Mourão diz que Bolsonaro é centro-direita e critica governos PT e PSDB

O vice-presidente da República, Hamilton Mourão (PRTB-DF), afirmou nesta quarta-feira (29) que o governo de Jair Bolsonaro (sem partido) é de centro-direita, diferente do modo como o próprio chefe do Executivo define a gestão, como um espectro de direita. As declarações foram dadas durante entrevista ao jornal Diário de Pernambuco.

Mourão também comentou sobre a polarização política que domina o cenário eleitoral desde 1994, quando Fernando Henrique Cardoso foi eleito para o primeiro mandato pelo PSDB.
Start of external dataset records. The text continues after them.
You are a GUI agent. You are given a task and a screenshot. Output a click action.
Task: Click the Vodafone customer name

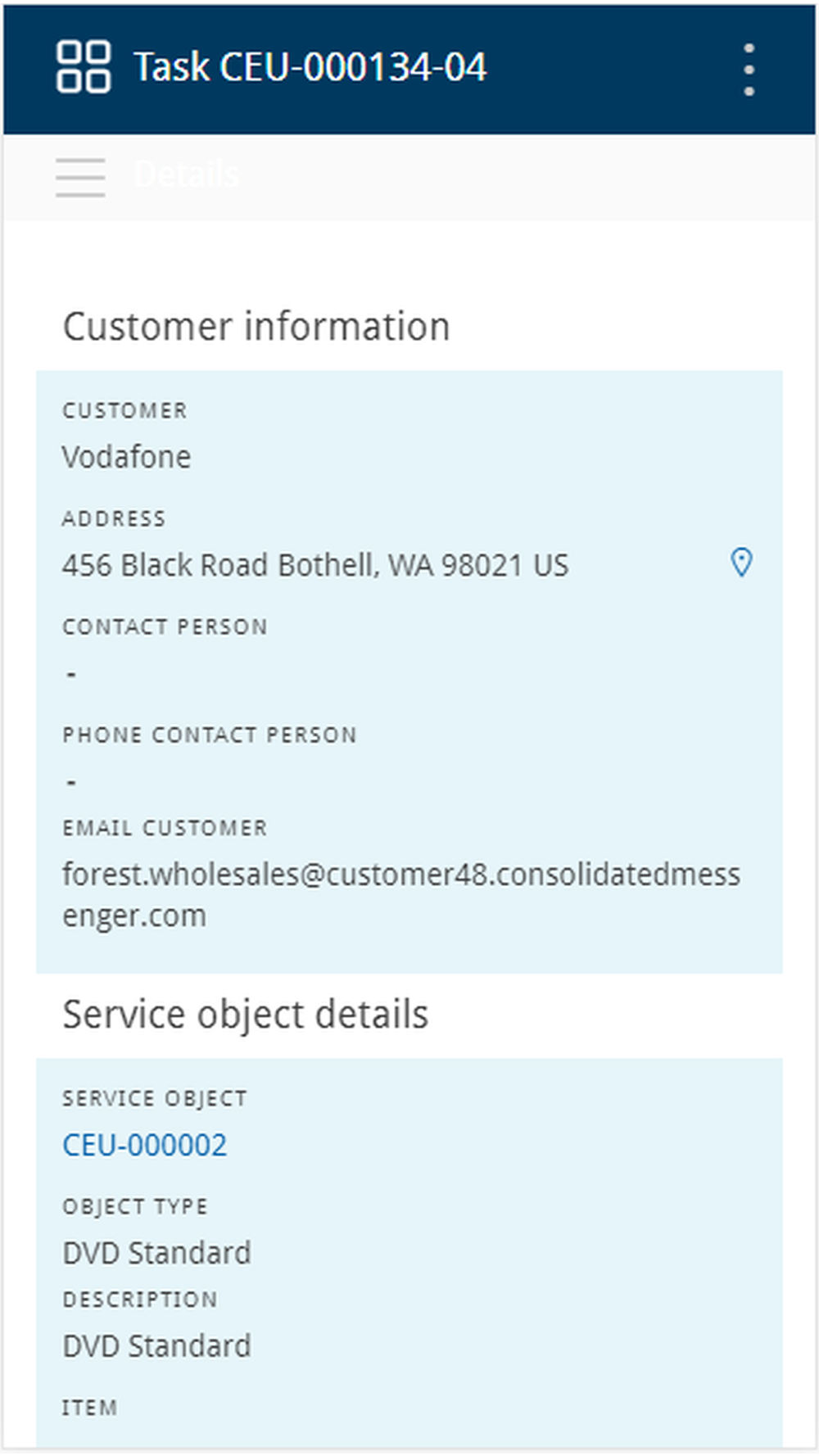(x=127, y=457)
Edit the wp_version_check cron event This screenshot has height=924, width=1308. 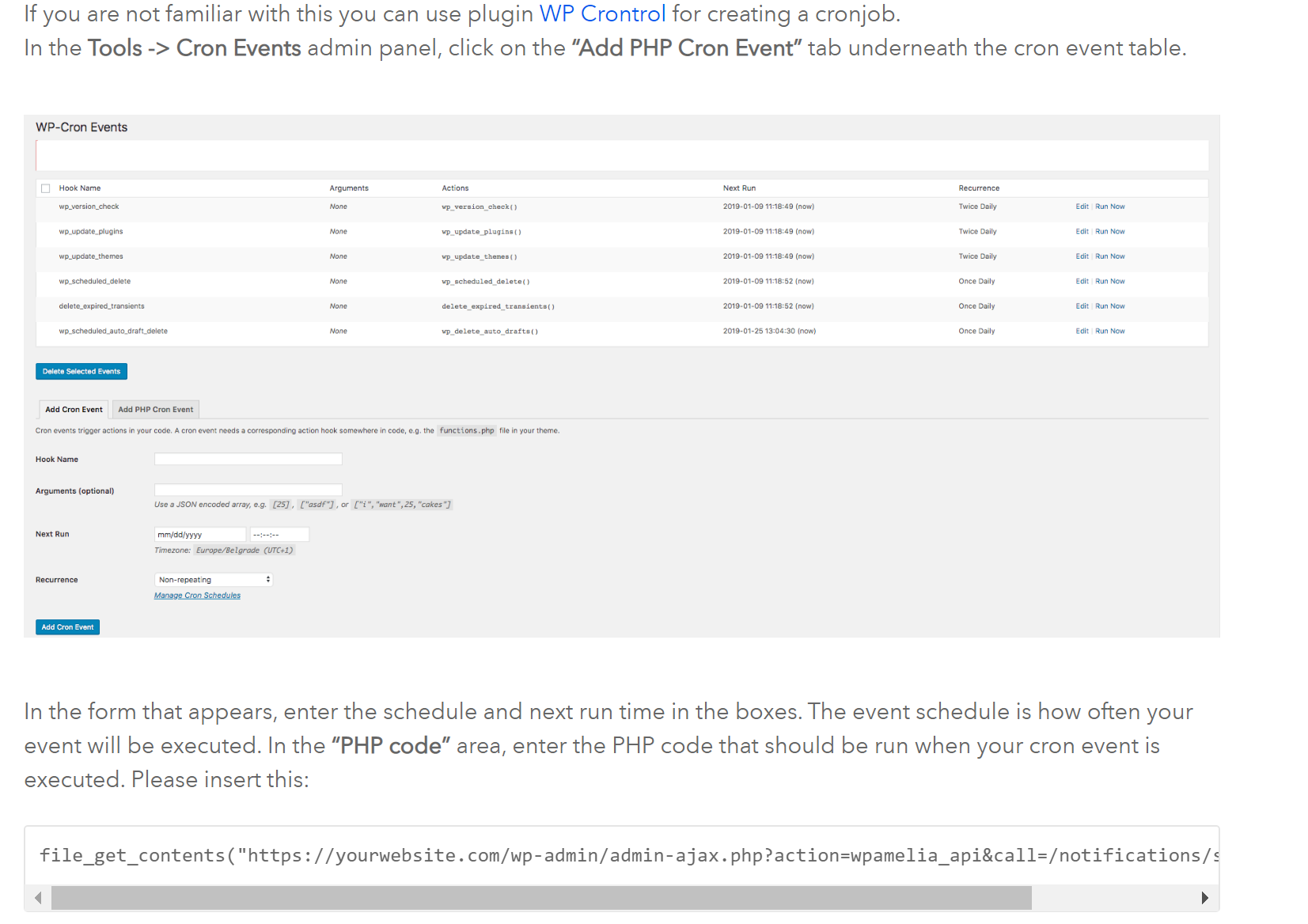pyautogui.click(x=1082, y=206)
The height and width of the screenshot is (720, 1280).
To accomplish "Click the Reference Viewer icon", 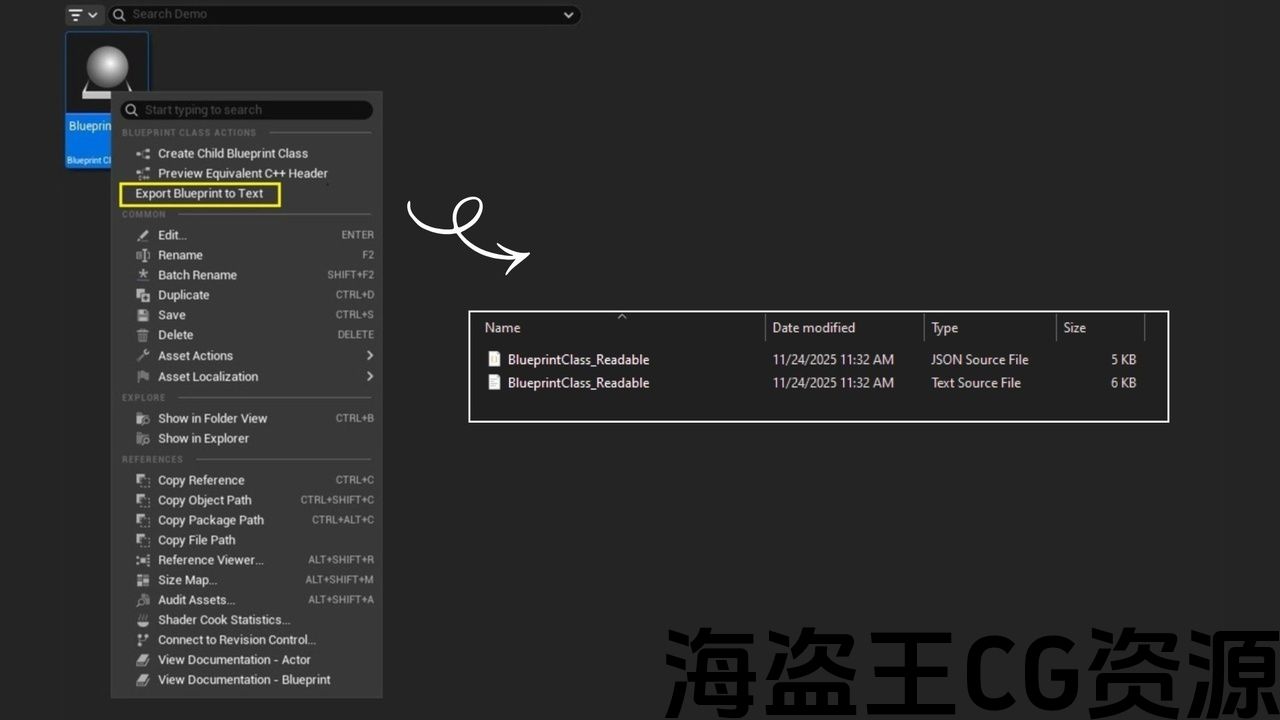I will click(143, 560).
“A questão das duas grandes forças política [PT e PSDB] tiveram um bom desempenho, mas a partir do momento que buscaram se enveredar unicamente por um projeto de poder, usando de forma fraudulenta os recursos públicos, gerando uma espiral de corrupção, de incompetência e de má gestão… Tivemos esses governos de centro-esquerda por 24 anos e agora temos um governo de centro-direita”, opinou.

Para o vice-presidente, o Estado brasileiro está “extremamente obeso”, ao defender a necessidade de uma reforma tributária. “Temos uma carga tributária elevadíssima, de um terço do PIB. No momento, não podemos diminuir a carga. Essa discussão em torno do imposto sobre transações financeiras está muito ligada a uma substituição. Se você vai desonerar a folha, você tem uma forma de abrir espaço para contratações. Nós precisamos dar uma compensação”, defendeu.

Eleições para prefeito
Ao contrário de Bolsonaro, que já negou qualquer participação nas eleições para prefeitos neste ano, Mourão disse que é “um homem do partido” e vai apoiar as candidaturas do PRTB.

“Estou comprometido com o presidente do partido, Levy Fidelix, em apoiar candidaturas importantes como a do [candidato pelo PRTB] Marco Aurélio, em uma cidade importante como o Recife, e óbvio que dentro dos limites da legislação. A legislação me dá uma série de limites como vice-presidente”, afirmou.

Mourão também foi questionado se pretende se enveredar pelo legislativo ao fim do mandato. “Não digo ‘dessa água não beberei’, mas por enquanto não tem nenhuma proposta futura de pular do Executivo para o Legislativo”.